Why the Midget White Turkey is the Perfect Homestead Turkey

Breeder Bernard Wentworth, who holds doctorates in poultry science and avian physiology, shares his thoughts on these special, great-tasting, little turkeys.
August 21, 2008
http://www.motherearthnews.com/homesteading-and-livestock/perfect-homestead-turkey.aspx
In 1971 only six specimens of the midget white turkey were alive. In 2008, they’ve won a taste test and have a reputation as an excellent homestead turkey.


HILARY CHESTER/ALWAYS SOMETHIN' FARM

The white midget turkey is rapidly developing a reputation as an amiable, small-flock turkey. Bernard Wentworth, who holds doctorates in poultry science and avian physiology, is credited as saving the breed from extinction. We wondered what was so special about the breed, so we asked Wentworth a few questions.

What made midget white turkeys so memorable from your early work with them?

It is a very attractive bird. Can you imagine a senior citizen couple sharing Thanksgiving alone and still having a beautiful roasted 10-pound turkey at their table?
 
In your experience, is there a flavor difference between midget whites and other breeds?  

The midget white turkey develops very slowly (not economical). Consequently they would likely be older than the commercial turkey when consumed. Therefore it is likely the flavor would be more apparent.

Can you tell us more about if/how the temperament of midget whites differs from other breeds?

I do not know why this is true, but the midget white turkey is friendly, tame and likes people a great deal. Several people have had them as a pet trio (one male and two females) and they are enjoyed by the entire family. They can be a watchdog and a playmate around children. 

What are the differences between midget whites and Beltsville whites?

The midget white and the Beltsville white (another small breed of turkey) are very different. The Beltsville white has longer legs and less breast muscle development. There is no comparison between the favorable appearances of the process midget as compared to the Beltsville white. The ready-to-eat Beltsville white is not as appealing as the midget white. The breast of the Beltsville is not very plump, and the keel bone is apparent and not hidden as a dimple of breast, as in the midget. Most likely the Beltsville white will lay more eggs in the season. I also do not believe the Beltsville white would make a good pet like the midget, for they tend to be rather high-strung.

How small are mature midget whites?

Our selection criteria for the midget white at 20 weeks of age were a 13-pound tom and an 8-pound hen.

What advice would you give someone who wants to keep a backyard flock of midget whites?

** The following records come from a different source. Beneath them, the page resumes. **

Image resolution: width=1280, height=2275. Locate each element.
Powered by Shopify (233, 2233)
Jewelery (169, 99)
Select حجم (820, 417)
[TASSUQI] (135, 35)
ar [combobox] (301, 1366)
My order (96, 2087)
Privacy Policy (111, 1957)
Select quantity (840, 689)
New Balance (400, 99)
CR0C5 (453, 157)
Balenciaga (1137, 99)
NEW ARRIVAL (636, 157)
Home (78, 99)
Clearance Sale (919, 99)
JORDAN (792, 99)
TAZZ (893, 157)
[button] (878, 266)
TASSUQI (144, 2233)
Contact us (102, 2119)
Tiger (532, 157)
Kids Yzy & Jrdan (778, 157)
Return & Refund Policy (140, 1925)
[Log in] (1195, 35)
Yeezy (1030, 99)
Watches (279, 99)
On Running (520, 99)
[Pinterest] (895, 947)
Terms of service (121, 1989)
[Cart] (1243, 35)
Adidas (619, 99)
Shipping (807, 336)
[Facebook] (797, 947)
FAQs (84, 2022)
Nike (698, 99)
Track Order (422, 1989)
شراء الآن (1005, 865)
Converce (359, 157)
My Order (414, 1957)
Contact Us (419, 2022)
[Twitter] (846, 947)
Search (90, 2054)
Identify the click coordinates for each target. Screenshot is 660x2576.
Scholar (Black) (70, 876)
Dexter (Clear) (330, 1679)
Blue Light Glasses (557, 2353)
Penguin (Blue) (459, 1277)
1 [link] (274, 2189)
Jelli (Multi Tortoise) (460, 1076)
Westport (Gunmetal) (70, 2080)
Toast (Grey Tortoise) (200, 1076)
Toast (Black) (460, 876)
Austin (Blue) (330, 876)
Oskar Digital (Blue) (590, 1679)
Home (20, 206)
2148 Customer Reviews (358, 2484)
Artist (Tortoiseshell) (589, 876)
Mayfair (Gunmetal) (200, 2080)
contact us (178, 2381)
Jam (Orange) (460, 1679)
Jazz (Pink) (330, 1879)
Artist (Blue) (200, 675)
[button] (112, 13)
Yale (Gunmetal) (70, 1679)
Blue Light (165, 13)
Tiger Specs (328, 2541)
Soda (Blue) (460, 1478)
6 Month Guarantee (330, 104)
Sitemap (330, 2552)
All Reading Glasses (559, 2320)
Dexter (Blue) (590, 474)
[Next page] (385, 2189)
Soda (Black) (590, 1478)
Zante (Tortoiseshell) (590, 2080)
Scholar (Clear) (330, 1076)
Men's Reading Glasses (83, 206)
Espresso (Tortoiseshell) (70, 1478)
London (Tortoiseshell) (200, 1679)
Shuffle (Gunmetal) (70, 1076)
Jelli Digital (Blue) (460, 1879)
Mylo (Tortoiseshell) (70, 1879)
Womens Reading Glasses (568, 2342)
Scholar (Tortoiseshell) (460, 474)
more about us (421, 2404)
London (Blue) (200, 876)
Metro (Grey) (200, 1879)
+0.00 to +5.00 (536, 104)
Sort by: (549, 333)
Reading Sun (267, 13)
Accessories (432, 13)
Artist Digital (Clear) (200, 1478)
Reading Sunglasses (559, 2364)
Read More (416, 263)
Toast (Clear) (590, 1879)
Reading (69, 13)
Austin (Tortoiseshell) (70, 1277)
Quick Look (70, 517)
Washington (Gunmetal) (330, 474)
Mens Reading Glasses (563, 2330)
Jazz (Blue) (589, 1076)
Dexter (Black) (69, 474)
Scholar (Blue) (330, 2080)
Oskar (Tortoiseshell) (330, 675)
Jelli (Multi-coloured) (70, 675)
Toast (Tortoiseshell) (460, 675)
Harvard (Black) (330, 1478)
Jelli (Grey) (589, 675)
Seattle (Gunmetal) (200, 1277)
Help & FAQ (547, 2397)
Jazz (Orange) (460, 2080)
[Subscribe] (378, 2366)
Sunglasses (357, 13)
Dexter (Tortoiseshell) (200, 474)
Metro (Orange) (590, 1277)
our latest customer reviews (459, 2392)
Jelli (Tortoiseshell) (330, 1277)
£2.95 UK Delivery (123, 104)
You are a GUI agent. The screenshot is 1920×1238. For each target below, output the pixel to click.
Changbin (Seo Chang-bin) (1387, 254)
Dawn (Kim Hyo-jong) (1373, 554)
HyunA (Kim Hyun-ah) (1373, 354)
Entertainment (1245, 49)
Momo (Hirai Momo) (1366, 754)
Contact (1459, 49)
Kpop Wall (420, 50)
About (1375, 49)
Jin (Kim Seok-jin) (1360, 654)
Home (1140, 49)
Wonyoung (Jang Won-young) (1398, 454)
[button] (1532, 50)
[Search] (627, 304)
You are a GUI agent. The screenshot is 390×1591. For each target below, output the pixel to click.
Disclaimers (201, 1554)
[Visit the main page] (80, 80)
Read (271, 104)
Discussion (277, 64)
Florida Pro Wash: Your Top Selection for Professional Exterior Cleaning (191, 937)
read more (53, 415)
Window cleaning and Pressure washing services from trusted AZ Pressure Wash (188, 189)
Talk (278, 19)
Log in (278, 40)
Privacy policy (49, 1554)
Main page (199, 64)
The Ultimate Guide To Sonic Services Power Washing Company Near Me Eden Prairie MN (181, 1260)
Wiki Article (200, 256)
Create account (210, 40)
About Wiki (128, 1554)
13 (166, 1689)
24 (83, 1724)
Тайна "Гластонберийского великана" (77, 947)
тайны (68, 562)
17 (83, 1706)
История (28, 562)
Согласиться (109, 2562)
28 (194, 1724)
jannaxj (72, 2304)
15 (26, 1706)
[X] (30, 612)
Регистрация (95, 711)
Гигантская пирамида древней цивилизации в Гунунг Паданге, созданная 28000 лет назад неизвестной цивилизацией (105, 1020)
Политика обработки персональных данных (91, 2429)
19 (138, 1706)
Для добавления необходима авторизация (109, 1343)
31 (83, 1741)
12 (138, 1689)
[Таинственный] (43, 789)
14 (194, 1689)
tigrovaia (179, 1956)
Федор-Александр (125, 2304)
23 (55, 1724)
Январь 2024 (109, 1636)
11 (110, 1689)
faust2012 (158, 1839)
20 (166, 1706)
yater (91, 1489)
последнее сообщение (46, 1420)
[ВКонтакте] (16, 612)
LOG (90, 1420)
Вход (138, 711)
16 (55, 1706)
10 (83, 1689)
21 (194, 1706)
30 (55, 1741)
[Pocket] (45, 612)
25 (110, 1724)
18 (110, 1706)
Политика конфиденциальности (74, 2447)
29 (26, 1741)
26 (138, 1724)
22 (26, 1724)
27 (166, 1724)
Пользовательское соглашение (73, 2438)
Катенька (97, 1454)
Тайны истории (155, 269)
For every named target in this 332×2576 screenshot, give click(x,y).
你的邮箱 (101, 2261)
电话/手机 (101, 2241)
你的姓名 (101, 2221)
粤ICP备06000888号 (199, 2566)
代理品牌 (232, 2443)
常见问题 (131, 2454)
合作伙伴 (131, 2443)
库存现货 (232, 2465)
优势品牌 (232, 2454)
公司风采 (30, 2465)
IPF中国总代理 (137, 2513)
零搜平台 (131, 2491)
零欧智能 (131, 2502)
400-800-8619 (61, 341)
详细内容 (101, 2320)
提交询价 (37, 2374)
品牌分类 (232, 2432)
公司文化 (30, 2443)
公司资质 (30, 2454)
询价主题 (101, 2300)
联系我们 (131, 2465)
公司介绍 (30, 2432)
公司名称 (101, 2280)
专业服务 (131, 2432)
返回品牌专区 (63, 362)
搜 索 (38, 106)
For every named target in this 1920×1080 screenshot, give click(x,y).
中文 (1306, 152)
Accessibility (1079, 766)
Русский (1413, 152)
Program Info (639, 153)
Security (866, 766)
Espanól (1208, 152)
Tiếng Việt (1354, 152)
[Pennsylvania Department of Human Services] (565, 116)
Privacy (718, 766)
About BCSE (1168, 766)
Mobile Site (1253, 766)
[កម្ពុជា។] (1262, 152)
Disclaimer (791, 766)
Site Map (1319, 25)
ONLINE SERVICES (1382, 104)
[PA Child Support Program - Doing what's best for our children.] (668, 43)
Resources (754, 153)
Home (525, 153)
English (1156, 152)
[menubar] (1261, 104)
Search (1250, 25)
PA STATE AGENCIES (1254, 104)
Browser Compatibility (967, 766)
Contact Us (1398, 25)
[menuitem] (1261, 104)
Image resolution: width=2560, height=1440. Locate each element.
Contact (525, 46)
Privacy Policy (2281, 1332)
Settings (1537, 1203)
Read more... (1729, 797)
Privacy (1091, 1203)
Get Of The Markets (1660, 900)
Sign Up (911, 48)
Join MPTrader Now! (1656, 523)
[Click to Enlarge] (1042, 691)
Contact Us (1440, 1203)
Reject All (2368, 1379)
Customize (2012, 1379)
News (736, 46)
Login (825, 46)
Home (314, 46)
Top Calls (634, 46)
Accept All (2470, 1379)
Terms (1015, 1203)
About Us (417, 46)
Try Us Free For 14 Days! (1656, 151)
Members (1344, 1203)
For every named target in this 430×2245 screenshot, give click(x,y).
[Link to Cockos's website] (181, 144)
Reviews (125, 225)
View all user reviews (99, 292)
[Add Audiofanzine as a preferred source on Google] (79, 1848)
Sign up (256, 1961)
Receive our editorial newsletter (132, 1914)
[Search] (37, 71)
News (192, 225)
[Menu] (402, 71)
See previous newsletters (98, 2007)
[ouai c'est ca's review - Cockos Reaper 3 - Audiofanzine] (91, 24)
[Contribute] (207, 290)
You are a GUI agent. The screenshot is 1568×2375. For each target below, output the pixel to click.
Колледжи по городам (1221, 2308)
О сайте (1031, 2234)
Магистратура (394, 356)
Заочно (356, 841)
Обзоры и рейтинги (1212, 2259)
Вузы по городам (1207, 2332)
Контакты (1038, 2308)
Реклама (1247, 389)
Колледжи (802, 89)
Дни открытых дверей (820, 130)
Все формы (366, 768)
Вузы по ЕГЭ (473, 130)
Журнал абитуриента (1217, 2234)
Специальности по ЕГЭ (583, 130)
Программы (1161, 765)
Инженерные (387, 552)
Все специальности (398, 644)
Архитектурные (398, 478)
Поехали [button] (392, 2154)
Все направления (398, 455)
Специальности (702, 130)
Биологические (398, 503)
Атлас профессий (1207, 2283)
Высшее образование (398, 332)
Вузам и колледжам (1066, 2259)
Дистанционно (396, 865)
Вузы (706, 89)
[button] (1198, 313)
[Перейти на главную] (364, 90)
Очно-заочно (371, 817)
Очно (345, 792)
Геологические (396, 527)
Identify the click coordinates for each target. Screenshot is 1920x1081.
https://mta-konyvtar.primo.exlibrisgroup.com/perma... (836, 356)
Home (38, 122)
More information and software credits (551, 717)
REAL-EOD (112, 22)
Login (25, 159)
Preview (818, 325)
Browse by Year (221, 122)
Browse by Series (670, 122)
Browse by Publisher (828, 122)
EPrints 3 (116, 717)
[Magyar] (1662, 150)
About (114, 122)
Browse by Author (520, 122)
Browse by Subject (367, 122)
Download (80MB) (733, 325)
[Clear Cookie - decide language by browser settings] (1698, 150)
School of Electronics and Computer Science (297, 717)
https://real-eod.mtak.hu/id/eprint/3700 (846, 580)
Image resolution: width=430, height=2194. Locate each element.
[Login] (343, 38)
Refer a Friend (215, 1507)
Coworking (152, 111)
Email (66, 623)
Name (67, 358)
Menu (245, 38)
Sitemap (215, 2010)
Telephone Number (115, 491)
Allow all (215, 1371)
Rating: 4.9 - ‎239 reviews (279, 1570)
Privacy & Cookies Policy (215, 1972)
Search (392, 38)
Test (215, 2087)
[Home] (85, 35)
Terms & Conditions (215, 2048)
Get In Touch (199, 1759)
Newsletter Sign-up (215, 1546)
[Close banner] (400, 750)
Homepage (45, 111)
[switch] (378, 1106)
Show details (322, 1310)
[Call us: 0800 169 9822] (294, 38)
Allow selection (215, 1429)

Protect them from predators when they are young. Since they are small, they are more subject to predation by cats, dogs, raccoons, hawks and owls while growing up.
 
Is raising turkeys more challenging than raising chickens?  

Yes, raising turkeys is more challenging than raising chickens. Poults do not learn to eat as quickly as chicks do. Sometimes I even feel that poults do not learn to use the source of water as readily as do baby chicks. I also believe that turkey poults may pile up onto one another when frightened or cold more frequently than do young chicks.

Is it feasible for a homesteader to keep a tom and a couple of hens and expect the hens to hatch poults in the spring?

Yes, the midget hen is a good mother and she will do a good job incubating and raising the poults. I would suggest that while she is incubating that you remove the tom so he will not harass her while incubating. Watch the hen and poults carefully when she leaves the nest to make sure the tom does not injure the poults.